Figure 5.. Commensal microbes curated from human skin restore skin barrier function via AHR activation.

(A) Curation of bacteria for Flowers’ Flora (FF) consortium. (B) Reporter assay to assess AHR-activation in HaCaT cells using Cyp1a-luciferase reporter. Transfected cells were treated with indicated bacteria at indicated multiplicity of infection (MOI) and luminescence was measured. Relative response compared to 10nM FICZ treatment (positive control) was computed as follows: [(experimental sample ratio)-(negative control ratio)]/ [(positive control ratio)-(negative control ratio)]. (C) Germ-free mice were colonized with FF daily for two weeks.

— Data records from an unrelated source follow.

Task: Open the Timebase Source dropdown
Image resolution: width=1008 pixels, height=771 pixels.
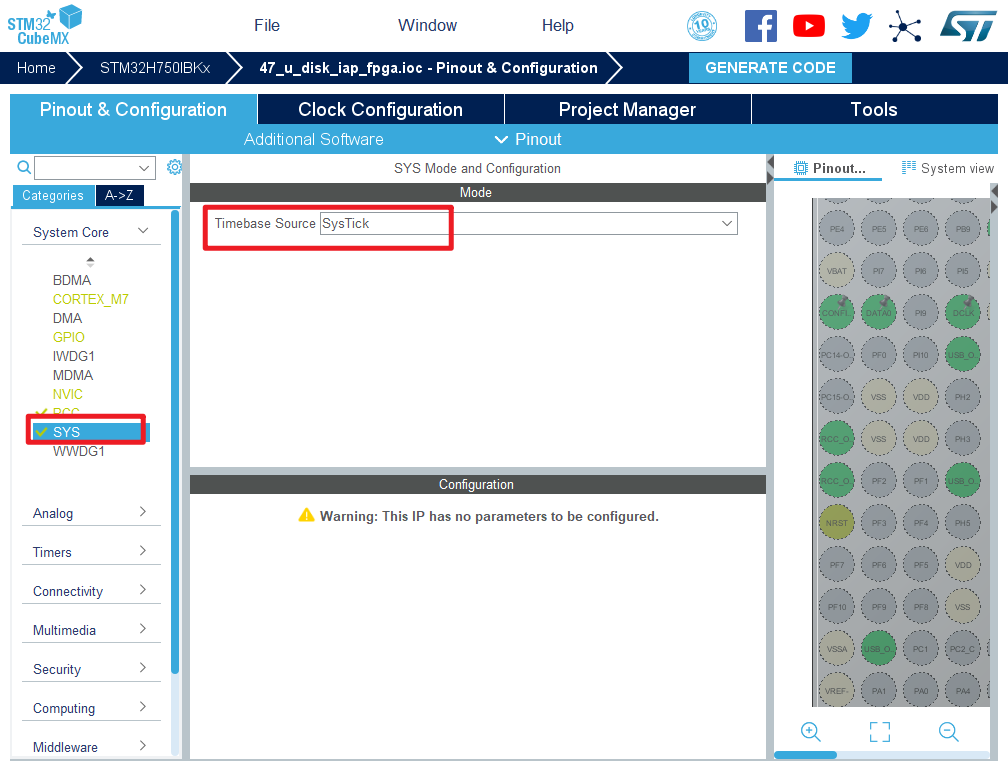Action: pyautogui.click(x=727, y=224)
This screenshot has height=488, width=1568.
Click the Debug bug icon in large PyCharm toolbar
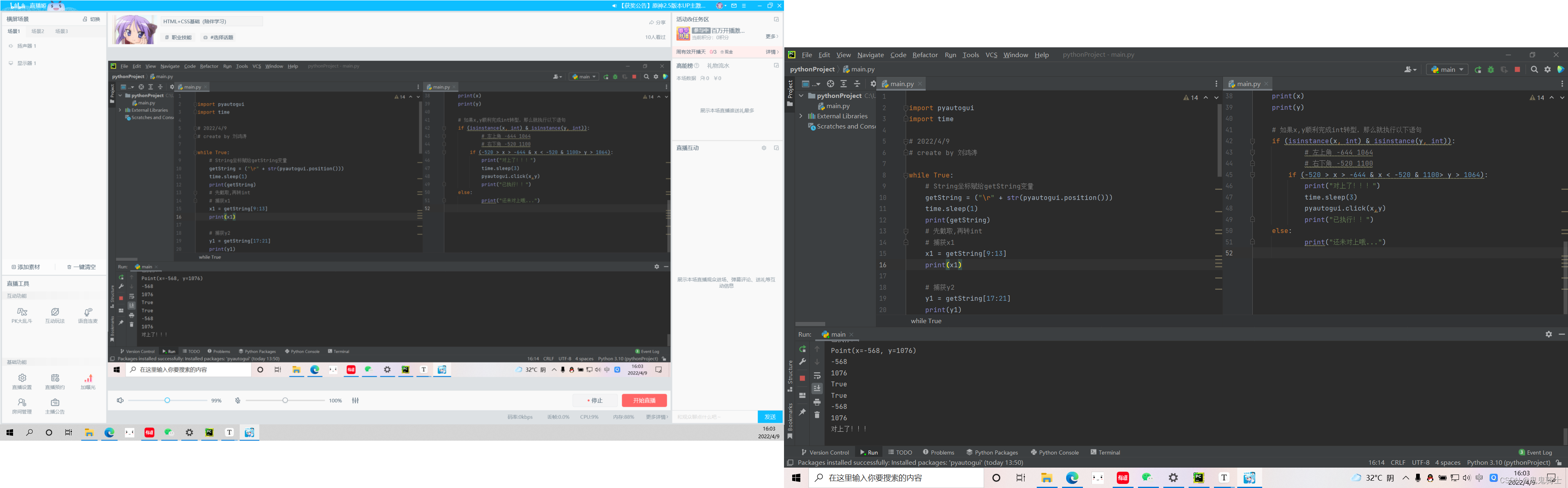point(1491,69)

Mice were swabbed at indicated days and CFUs were enumerated. (D) To determine whether individual bacteria of FF colonized skin, qPCR analysis was conducted on genomic DNA extracted from skin swabs collected at day 14 using species-specific primers and percentage composition relative to total 16S rRNA was determined. (E) Two-weeks post colonization mice (n=5 mice/group) that were either germ-free (GF) or colonized with FF were tape stripped and (F) barrier recovery was assessed by TEWL (ANCOVA, F(1,157)=181.25, P<0.0001). (G) Expression of indicated genes was assessed by qRT-PCR in skin treated with FF or vehicle (GF). *P<0.05 and **P<0.005 by T-test, Bonferroni correction. (H) Primary mouse keratinocytes were derived, terminally differentiated and TEER was measured (**P<0.005, T-test). (I) To test if improved barrier recovery via FF is mediated through AHR, K14^CreAhr^f/f(n=6) were pre-colonized as shown in Fig. 4F and compared to K14^CreAhr^f/f (n=3) that were treated with Control (Ctrl) [ANCOVA, F(1,61)=0.1191, P=0.73115]. Additionally, Ahr^f/f mice that were colonized (n=4) and untreated (n=3) were included in comparisons. (J) Experimental design to test if pre-colonization with FF could improve barrier recovery in OVA epicutaneous sensitization model. Barrier recovery kinetics were significantly improved in FF colonized versus control (non-colonized) mice [ANOVA, **P<0.01]. (See Figures S5).